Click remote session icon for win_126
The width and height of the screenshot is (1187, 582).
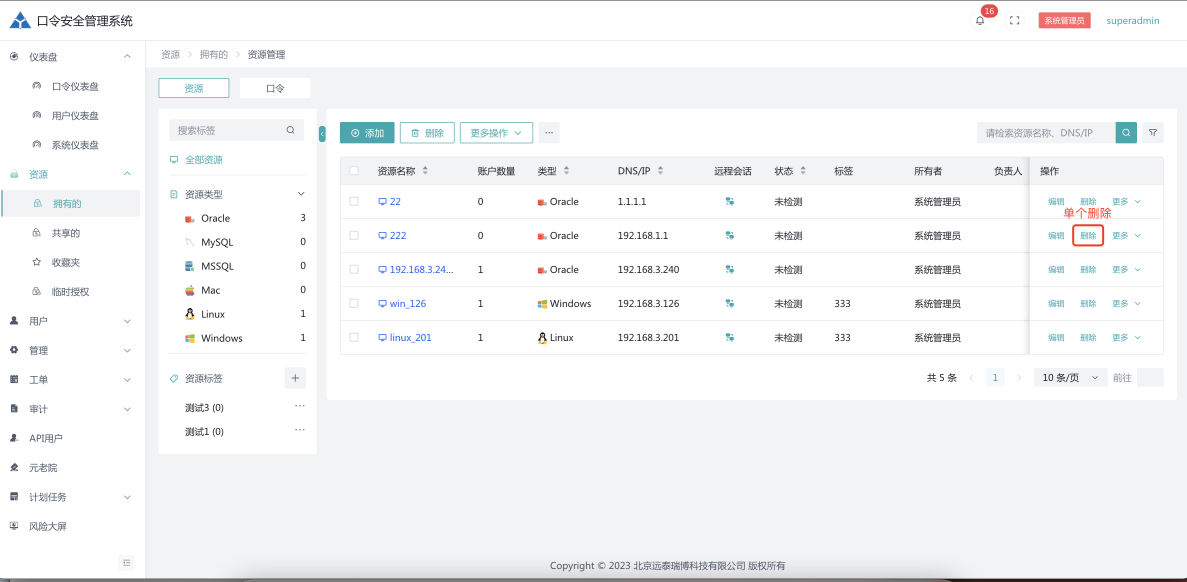(x=730, y=304)
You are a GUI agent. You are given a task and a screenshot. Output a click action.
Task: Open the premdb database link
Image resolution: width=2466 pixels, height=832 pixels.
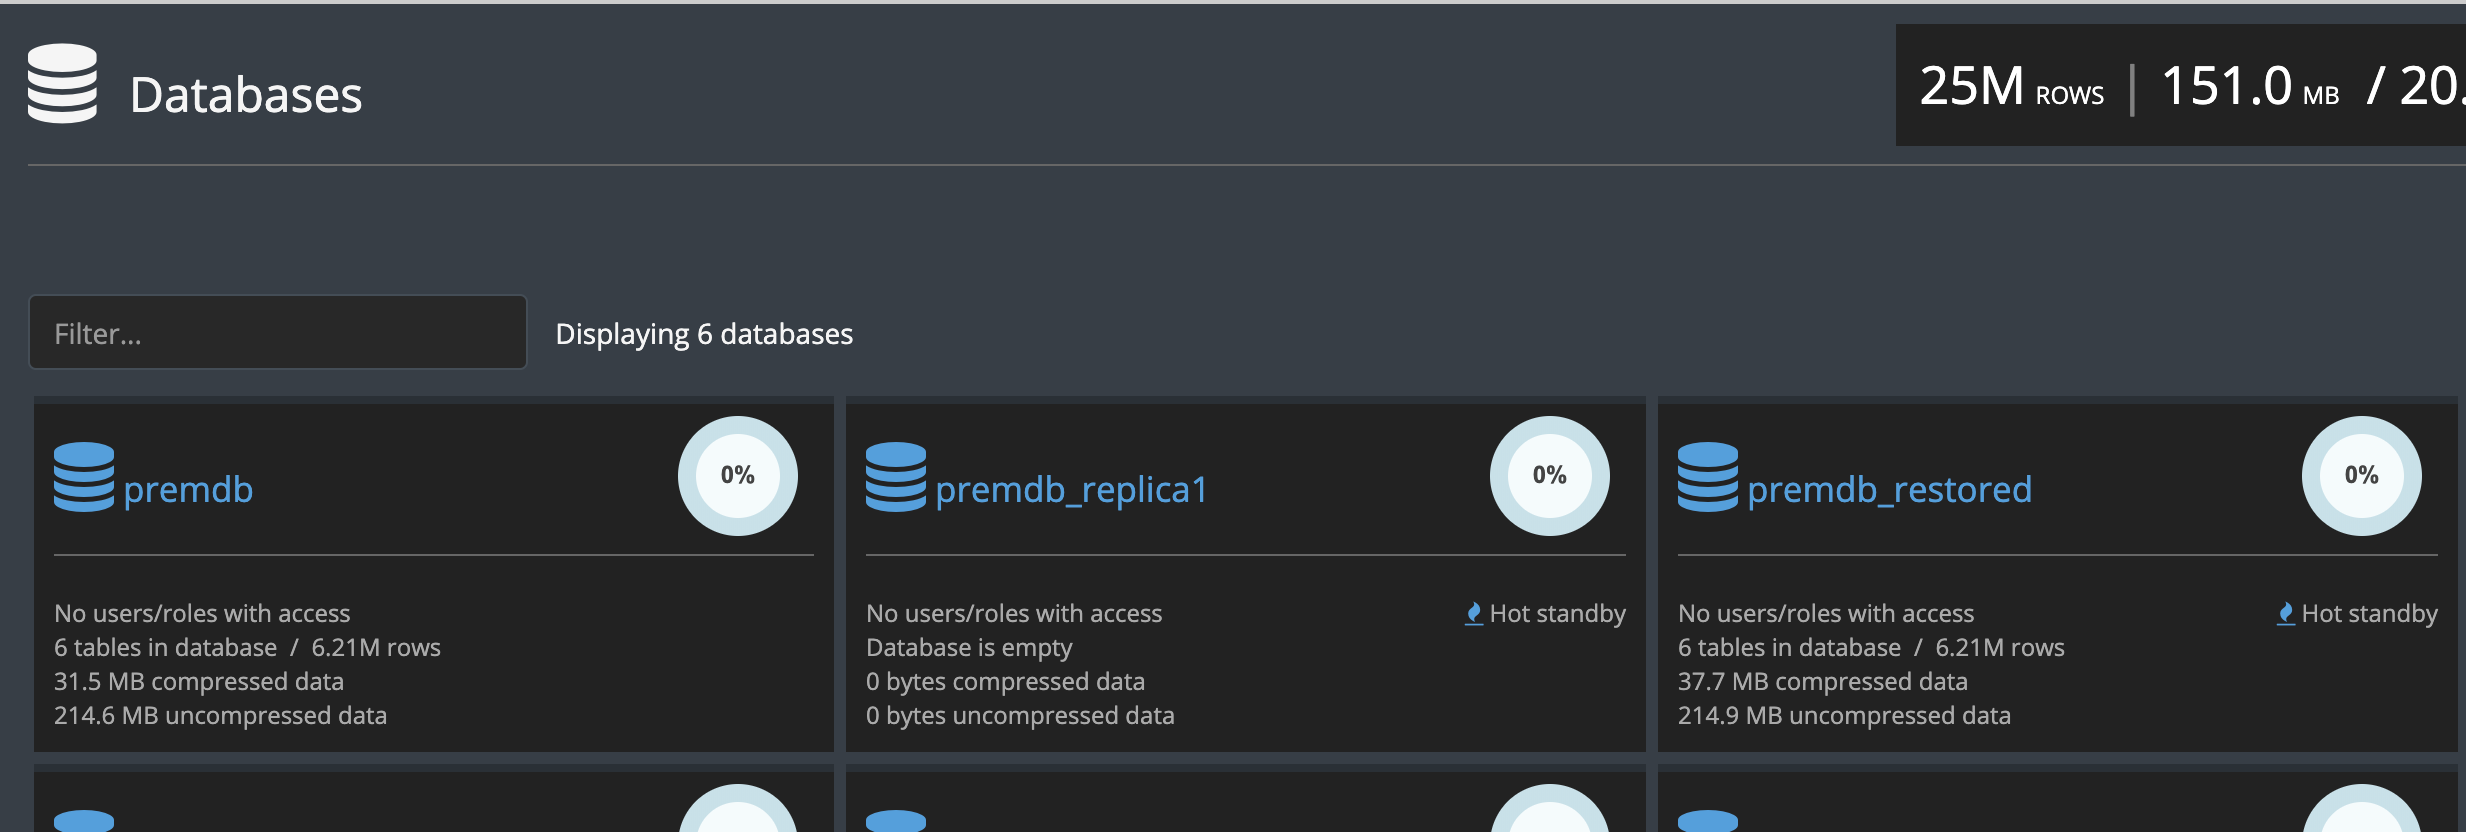click(188, 490)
━━━━━━━━━━━━━━━━
§ ABOUT THIS EXERCISE
From the line that contains "The width and" to the last line of the data, print each line exactly, both ends included, and omit the pictures.

§ ANSWER SPACE
The width and height of the screenshot is (1187, 582).
(x=730, y=304)
You are a GUI agent. You are given a task and a screenshot. Output a click action.
Task: Open the premdb database link
Image resolution: width=2466 pixels, height=832 pixels.
click(188, 490)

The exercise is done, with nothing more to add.